There's going to be an enormous amount of applications on different psychedelics and methods having to do with the delivery of psychedelics by all the companies you can think of, and probably a lot of companies that aren't on anyone's radar yet. These companies are all interested in filing patents to protect what they're doing and to make clear to others that they're trying to protect their work. And then there are probably also a number of companies who are thinking ahead to the value of having patent rights — they could potentially be covering work that others are doing as a way to licensing their patents or, you know, using them as leverage, either in litigation or some sort of acquisition.
As companies are granted more patents, what kind of effects could that have on the state of research and access to these compounds?

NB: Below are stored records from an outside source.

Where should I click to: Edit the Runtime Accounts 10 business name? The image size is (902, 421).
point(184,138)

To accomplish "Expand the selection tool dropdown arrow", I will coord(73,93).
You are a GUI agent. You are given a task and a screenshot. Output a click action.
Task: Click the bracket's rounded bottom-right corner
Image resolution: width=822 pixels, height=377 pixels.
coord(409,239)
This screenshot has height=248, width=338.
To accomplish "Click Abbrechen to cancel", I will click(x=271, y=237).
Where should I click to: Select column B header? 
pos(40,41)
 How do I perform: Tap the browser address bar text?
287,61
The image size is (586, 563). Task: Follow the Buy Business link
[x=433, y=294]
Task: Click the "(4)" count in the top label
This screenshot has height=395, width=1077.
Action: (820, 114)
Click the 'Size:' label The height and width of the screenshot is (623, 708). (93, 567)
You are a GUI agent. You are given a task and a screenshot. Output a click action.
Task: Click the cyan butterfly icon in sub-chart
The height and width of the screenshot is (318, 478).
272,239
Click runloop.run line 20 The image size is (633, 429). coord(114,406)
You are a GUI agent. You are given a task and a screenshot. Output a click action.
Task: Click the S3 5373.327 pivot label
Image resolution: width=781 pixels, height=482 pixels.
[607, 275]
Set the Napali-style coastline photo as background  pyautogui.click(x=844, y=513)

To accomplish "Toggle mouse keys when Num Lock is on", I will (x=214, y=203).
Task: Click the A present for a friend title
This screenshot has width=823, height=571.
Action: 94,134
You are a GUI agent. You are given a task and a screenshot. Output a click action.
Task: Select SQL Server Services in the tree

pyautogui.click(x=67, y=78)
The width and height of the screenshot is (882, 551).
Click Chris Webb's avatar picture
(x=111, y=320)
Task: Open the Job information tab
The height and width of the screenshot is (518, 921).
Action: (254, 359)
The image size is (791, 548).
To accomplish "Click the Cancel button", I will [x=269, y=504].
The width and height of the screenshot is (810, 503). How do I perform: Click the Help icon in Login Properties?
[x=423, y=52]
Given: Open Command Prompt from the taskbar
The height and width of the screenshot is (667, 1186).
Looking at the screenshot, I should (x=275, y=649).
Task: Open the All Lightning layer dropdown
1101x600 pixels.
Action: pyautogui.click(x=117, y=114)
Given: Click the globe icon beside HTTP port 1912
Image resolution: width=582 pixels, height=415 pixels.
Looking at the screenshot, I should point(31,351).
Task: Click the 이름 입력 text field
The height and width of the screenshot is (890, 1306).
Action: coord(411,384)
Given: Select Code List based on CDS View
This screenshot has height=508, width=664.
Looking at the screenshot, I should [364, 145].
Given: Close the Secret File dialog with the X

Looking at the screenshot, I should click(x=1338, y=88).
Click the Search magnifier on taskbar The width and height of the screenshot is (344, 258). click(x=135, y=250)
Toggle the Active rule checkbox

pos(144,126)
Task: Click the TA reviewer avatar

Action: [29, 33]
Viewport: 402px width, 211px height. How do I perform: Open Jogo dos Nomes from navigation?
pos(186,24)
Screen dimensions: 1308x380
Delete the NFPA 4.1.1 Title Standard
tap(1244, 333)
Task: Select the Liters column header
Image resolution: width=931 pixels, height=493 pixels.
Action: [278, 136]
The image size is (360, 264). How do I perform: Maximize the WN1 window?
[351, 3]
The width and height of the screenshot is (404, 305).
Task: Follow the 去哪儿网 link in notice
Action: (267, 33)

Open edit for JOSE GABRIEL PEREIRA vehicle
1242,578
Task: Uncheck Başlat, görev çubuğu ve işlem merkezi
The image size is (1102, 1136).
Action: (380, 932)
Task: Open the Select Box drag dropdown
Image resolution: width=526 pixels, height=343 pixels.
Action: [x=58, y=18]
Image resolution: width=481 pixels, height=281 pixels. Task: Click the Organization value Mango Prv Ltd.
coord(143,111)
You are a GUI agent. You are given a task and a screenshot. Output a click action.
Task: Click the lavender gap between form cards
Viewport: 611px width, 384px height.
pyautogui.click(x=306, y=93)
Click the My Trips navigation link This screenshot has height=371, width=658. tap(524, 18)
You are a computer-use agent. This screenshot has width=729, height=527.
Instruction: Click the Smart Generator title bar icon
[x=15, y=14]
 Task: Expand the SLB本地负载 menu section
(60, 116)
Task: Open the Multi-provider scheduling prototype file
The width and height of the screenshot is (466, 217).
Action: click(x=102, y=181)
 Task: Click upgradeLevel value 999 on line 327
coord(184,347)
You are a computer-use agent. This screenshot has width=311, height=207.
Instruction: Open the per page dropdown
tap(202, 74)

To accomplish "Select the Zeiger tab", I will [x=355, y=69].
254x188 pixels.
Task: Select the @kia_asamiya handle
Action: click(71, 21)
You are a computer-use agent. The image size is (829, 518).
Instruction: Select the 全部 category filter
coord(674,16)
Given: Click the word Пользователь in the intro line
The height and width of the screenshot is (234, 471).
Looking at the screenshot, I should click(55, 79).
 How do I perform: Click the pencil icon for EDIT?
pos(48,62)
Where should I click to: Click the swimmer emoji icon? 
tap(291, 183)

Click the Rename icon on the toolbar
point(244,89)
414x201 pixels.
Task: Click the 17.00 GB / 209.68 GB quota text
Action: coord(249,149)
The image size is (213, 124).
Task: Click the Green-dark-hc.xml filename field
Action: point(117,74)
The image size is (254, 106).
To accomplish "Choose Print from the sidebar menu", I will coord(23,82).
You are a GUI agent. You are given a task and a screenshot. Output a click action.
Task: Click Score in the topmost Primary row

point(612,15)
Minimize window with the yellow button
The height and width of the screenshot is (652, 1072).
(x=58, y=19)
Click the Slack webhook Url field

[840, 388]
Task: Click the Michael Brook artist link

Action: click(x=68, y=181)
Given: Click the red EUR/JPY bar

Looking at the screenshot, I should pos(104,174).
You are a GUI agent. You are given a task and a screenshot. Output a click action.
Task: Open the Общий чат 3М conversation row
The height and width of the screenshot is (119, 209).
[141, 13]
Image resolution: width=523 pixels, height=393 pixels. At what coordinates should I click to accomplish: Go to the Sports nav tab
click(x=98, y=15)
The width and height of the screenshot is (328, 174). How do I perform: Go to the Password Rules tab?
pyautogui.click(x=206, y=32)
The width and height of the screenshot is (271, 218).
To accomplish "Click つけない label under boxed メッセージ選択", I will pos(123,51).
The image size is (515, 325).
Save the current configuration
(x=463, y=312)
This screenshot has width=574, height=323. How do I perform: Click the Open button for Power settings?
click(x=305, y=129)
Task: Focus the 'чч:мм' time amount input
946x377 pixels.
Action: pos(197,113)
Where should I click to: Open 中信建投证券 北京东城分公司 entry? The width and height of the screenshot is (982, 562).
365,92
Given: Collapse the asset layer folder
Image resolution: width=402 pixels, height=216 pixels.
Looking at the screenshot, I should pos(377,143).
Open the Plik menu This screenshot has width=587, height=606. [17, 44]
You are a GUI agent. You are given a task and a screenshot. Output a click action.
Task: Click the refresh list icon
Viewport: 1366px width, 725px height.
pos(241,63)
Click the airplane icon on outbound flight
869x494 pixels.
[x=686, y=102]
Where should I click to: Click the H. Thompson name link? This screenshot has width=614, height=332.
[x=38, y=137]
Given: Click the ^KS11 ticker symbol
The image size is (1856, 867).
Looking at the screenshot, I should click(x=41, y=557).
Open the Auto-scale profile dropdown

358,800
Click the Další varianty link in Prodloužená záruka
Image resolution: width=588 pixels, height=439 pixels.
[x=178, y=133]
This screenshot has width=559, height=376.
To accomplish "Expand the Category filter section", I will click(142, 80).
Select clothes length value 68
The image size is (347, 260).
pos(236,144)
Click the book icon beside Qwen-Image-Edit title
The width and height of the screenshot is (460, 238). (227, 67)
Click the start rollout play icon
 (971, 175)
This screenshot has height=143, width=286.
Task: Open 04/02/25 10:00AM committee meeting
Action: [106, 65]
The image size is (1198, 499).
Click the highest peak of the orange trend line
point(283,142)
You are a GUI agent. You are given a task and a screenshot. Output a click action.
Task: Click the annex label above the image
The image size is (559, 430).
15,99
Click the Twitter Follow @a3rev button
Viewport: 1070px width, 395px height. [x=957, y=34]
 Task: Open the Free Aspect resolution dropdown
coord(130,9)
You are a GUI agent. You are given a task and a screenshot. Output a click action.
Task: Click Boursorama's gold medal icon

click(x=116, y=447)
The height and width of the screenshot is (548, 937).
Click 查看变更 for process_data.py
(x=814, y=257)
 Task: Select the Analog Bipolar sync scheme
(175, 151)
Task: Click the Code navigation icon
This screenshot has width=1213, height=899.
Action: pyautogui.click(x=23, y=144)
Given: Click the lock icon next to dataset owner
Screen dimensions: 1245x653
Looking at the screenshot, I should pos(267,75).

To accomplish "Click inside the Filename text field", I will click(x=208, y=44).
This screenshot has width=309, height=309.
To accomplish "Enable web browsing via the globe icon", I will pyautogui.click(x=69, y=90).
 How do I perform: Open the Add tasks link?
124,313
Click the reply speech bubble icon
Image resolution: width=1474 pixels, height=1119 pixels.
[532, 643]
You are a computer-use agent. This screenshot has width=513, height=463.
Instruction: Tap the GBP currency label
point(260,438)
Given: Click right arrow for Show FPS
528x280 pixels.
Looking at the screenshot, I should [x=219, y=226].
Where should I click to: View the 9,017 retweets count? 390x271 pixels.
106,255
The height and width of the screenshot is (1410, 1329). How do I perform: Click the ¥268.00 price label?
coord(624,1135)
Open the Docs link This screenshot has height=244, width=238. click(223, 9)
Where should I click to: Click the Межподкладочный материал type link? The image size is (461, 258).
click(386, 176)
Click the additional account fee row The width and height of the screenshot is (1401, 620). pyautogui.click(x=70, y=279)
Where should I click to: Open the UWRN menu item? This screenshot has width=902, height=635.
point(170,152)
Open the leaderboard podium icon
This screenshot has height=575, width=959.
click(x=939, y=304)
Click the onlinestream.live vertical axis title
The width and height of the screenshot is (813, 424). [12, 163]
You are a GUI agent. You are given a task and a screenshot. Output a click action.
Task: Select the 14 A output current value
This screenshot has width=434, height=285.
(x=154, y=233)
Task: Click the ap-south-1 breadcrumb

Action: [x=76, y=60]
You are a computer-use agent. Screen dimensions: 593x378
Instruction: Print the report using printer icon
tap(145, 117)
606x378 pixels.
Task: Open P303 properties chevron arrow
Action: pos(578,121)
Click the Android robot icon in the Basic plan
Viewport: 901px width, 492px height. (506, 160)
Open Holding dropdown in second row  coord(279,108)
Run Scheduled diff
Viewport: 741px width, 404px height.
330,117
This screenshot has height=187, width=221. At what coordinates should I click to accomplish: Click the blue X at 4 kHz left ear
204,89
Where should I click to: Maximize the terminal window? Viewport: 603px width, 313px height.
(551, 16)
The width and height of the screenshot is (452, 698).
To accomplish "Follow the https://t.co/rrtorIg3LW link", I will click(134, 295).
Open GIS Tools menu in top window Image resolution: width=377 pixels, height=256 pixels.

There's a direct impact because of the secrecy of patents not being public for 18 months; I think it makes it harder for information to flow between researchers and companies, and makes the space lose a little bit of openness and vibrancy. Even having applications filed can potentially dissuade people from doing work within the space defined by some of those potential patents. For instance, if a company says we filed a patent that covers the use of psilocybin for anorexia, and you’re a researcher interested in looking at how psilocybin can be used to treat anorexia, you may stop that research. The thought that your work could potentially be stopped down the line because you might be infringing on someone else’s patent — that could have a chilling effect.
There’s also a bias towards creating companies that are able to get these patent rights, and therefore a bias towards money flowing into for-profit entities that have the ability to file patents. That’s a way of accentuating inequalities of capital, wealth, and resources. A patent, by their very design, is intended to allow the entire value of the invention to flow back to the owner of the patent — and that person can also set the market price for it, so they can really extract as much value as possible. It can have this resource- and wealth-concentrating effect.
Generally, a patent is good for about 20 years. How is the state of the psychedelic patent race now going to affect the future?
That’s the length of a generation, and in a space like this, that could certainly be enough to have enormous impact. I don’t have a crystal ball, and it’s hard to untangle what I hope to have happen; I’m wondering how much I should answer from optimism. I think the space is dynamic enough and complex enough that there will be no real easy way to get total domination over the different types of psychedelics. If you ask me in a year or two years, it’ll be a lot easier to predict even though I’ll still be predicting 20 years ahead. Like now, there are obviously no psychedelics that are available at all for sale to consumers or to patients — maybe ketamine, depending on how you define it. I think that the regulatory, legal and funding landscape will have as much or more influence than patents will on how the psychedelic space becomes integrated into mainstream culture.
This interview has been edited and condensed for clarity and length.